### What is expected
Go through the data and copy each line where the string "results" appears.
== Dataset entries
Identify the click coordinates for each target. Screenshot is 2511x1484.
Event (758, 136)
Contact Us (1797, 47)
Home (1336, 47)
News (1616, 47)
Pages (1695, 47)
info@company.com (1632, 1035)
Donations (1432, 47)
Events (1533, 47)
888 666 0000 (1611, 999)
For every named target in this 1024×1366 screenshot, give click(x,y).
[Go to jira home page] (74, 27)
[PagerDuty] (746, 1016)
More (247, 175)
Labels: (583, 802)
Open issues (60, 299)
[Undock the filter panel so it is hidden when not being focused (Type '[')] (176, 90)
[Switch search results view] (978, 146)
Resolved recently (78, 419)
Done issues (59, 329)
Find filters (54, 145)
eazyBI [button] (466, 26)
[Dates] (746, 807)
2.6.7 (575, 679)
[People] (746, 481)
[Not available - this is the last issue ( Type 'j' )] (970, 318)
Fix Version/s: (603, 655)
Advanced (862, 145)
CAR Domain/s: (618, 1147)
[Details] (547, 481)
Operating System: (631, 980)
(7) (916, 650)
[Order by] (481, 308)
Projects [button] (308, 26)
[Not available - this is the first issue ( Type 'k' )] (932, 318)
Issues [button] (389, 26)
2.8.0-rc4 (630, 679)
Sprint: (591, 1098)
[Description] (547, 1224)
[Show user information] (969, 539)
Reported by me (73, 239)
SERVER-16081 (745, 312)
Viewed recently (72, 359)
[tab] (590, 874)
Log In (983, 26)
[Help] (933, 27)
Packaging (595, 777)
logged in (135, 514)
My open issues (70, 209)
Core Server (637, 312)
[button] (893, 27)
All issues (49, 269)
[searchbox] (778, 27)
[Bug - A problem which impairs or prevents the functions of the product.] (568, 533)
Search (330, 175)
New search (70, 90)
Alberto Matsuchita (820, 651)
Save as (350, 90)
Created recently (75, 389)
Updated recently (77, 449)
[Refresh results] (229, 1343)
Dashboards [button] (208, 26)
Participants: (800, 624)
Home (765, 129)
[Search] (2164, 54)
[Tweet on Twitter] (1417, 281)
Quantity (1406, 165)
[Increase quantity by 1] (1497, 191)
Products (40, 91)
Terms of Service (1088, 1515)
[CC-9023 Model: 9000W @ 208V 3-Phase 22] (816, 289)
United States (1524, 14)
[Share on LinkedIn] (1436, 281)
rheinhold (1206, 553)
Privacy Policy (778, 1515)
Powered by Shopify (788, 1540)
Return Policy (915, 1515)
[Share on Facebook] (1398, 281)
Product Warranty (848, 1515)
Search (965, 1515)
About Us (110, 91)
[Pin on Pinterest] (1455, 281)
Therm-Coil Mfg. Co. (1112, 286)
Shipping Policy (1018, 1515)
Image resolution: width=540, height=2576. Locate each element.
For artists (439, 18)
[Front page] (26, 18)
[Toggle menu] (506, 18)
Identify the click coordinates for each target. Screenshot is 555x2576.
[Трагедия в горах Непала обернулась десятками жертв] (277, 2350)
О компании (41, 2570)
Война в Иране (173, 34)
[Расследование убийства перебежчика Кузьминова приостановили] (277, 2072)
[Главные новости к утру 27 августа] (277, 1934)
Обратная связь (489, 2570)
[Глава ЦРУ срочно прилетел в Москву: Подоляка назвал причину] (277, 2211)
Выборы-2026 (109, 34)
====
### Result for this task
[Switch search results view] (978, 146)
[Refresh results] (229, 1343)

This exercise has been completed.